Les défis de la prévision AMRO
Le manque de compréhension scientifique des raisons de la propagation des agents pathogènes résistants aux antimicrobiens est le premier et le plus important problème lié à la conception de modèles de prévision précis. À ce jour, on ne comprend toujours pas comment l’utilisation d’antibiotiques contribue au développement de la résistance aux antibiotiques et si un seul antibiotique a un impact plus important sur l’émergence d’espèces résistantes.
La mesure dans laquelle la compétition entre les souches bactériennes sensibles pourrait avoir un impact sur l’incidence des souches résistantes reste également mal comprise. La coexistence de ces souches sur de longues périodes reste également incertaine.
Dans les infections virales aiguës, la charge virale peut généralement être liée à l’infectiosité et au phénotype de la maladie, ce qui peut ensuite permettre aux chercheurs de prédire la gravité de ces infections. Cependant, la corrélation entre la charge pathogène et les résultats cliniques est moins claire pour les infections bactériennes ou fongiques. Cela est principalement dû à la vaste population bactérienne commensale qui réside chez l’homme, dont beaucoup peuvent être trouvées à différents niveaux dans tout le corps humain.

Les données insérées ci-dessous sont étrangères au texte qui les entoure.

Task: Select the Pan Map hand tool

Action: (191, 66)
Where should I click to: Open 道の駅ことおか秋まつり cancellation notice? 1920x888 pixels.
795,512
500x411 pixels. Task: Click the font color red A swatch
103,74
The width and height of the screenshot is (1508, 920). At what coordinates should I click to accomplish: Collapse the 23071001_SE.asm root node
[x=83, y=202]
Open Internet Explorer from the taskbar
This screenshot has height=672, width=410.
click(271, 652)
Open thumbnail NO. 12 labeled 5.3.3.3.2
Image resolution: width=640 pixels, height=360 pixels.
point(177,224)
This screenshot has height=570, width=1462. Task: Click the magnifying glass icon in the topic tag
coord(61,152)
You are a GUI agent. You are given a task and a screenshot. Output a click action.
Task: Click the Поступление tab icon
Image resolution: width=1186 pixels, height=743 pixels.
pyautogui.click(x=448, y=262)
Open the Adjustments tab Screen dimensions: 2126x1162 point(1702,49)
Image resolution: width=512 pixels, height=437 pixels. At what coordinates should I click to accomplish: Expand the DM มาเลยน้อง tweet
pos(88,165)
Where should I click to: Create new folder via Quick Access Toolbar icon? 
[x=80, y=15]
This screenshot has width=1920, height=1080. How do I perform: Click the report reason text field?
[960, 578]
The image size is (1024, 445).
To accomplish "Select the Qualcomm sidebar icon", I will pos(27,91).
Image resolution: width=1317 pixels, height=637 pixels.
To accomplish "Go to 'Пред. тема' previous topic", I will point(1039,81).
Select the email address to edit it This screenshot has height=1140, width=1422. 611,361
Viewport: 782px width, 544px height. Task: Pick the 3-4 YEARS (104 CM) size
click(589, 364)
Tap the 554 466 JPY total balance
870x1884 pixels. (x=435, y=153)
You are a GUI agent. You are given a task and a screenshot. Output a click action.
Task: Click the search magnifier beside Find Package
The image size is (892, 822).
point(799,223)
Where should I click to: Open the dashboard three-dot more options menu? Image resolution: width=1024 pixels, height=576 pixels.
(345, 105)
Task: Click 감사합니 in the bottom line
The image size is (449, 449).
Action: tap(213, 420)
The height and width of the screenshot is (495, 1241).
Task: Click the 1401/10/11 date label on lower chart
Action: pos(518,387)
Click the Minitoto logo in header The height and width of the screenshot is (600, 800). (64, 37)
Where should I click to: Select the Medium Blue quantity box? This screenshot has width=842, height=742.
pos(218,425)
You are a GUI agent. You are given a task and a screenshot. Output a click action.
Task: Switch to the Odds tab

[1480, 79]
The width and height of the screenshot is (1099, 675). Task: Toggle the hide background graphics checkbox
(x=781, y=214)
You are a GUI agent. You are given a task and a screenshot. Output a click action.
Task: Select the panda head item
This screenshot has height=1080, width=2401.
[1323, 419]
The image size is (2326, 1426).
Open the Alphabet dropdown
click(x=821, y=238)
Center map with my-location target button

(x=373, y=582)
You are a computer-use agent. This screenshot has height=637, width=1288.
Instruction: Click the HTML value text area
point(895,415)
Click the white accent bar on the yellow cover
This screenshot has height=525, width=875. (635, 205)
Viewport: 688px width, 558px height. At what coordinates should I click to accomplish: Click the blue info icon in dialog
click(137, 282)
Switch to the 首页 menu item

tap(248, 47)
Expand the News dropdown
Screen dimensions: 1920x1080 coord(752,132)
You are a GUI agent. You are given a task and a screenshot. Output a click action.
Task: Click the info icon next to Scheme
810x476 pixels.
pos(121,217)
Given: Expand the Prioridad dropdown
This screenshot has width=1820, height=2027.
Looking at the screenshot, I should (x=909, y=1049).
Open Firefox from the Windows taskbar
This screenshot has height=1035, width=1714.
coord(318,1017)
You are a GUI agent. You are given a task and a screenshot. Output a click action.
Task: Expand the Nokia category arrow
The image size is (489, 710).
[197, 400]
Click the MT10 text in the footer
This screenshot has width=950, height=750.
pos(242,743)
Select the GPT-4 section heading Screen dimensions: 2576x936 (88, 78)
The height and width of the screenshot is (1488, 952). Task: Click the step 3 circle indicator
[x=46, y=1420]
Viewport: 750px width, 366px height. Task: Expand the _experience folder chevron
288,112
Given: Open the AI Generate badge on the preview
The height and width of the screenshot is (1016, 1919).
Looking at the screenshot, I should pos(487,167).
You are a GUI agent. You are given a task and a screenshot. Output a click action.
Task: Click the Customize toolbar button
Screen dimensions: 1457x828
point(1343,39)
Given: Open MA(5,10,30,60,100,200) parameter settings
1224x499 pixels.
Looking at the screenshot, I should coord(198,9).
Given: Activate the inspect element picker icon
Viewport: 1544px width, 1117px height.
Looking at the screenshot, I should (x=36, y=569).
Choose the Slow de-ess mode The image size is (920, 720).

Dans certains pays, les systèmes de surveillance recueillent des données sur les modifications de la sensibilité aux antimicrobiens ; cependant, ces systèmes ne suivent pas les agents pathogènes responsables des infections liées aux soins de santé. De plus, le profilage des agents pathogènes résistants aux antimicrobiens est beaucoup plus limité dans les pays à revenu faible et intermédiaire (PRFI). À ce jour, malgré la surveillance au niveau de la population, les données permettant d’éclairer les prévisions opérationnelles de la résistance aux antimicrobiens restent insuffisantes.
Dans les établissements de santé, étant donné que la surveillance du portage AMRO asymptomatique n’est pas d’un intérêt clinique immédiat, elle a entravé l’estimation de la prévalence globale d’AMRO, conduisant ainsi à des cibles de prédiction biaisées pour les modèles de prédiction AMRO. Il est également impossible de recueillir des données sur les processus non biologiques à l’origine de la transmission d’agents pathogènes résistants, tels que les interactions des patients avec le personnel de santé. Dans l’ensemble, les données sur la résistance aux antimicrobiens au niveau des établissements sont rares, manquantes ou de mauvaise qualité.
Directions futures
À l’avenir, toutes les parties prenantes, telles que les professionnels de la santé, les responsables de la santé publique et les organisations de soins de santé, devront identifier les exigences spécifiques de la modélisation de la résistance aux antimicrobiens afin de faciliter la génération de prévisions opérationnelles dans des contextes réels. De plus, les informaticiens devraient concevoir des algorithmes de calcul plus efficaces pour calibrer les modèles de résistance aux antimicrobiens sur des données variées et multi-échelles et des modèles plus interprétables pour garantir que les cliniciens sont plus confiants dans ces outils.
Dans les établissements de santé, la collecte systématique de données sur les tests et la notification des infections résistantes aux antimicrobiens normaliserait les objectifs de formation et de prévision, l’échelle de l’horizon de prévision et les règles de notation appropriées, ce qui, à son tour, faciliterait l’évaluation des performances des prévisions.
Pour conclure, il reste un besoin urgent de définir des attentes appropriées et d’établir de bons critères pour la mise en œuvre réussie des outils de prédiction AMRO. Cependant, grâce aux efforts de collaboration de toutes les parties prenantes, la prévision de la résistance aux antimicrobiens peut résoudre avec succès les problèmes du monde réel en matière de santé publique et de soins aux patients.